Because of the size of XLand, understanding and characterising the performance of our agents can be a challenge. Each task involves different levels of complexity, different scales of achievable rewards, and different capabilities of the agent, so merely averaging the reward over held out tasks would hide the actual differences in complexity and rewards — and would effectively treat all tasks as equally interesting, which isn’t necessarily true of procedurally generated environments.
To overcome these limitations, we take a different approach. Firstly, we normalise scores per task using the Nash equilibrium value computed using our current set of trained players. Secondly, we take into account the entire distribution of normalised scores — rather than looking at average normalised scores, we look at the different percentiles of normalised scores — as well as the percentage of tasks in which the agent scores at least one step of reward: participation. This means an agent is considered better than another agent only if it exceeds performance on all percentiles. This approach to measurement gives us a meaningful way to assess our agents’ performance and robustness.

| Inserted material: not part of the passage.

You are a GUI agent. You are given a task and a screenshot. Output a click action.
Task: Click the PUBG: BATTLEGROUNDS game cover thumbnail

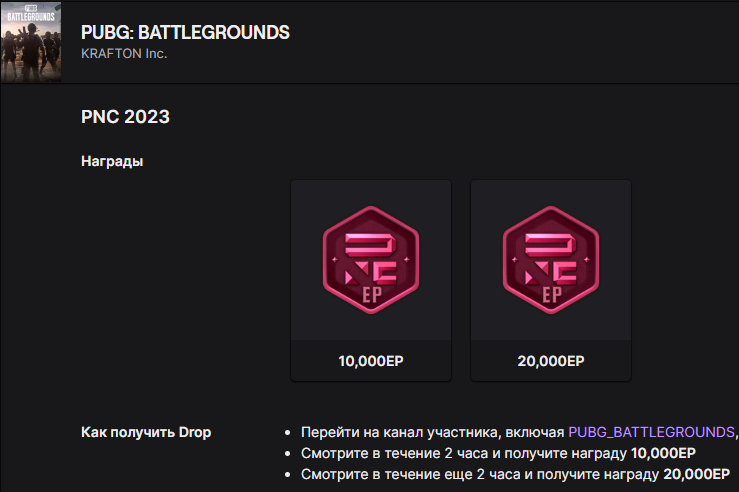click(31, 41)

More generally capable agents
After training our agents for five generations, we saw consistent improvements in learning and performance across our held-out evaluation space. Playing roughly 700,000 unique games in 4,000 unique worlds within XLand, each agent in the final generation experienced 200 billion training steps as a result of 3.4 million unique tasks. At this time, our agents have been able to participate in every procedurally generated evaluation task except for a handful that were impossible even for a human. And the results we’re seeing clearly exhibit general, zero-shot behaviour across the task space — with the frontier of normalised score percentiles continually improving.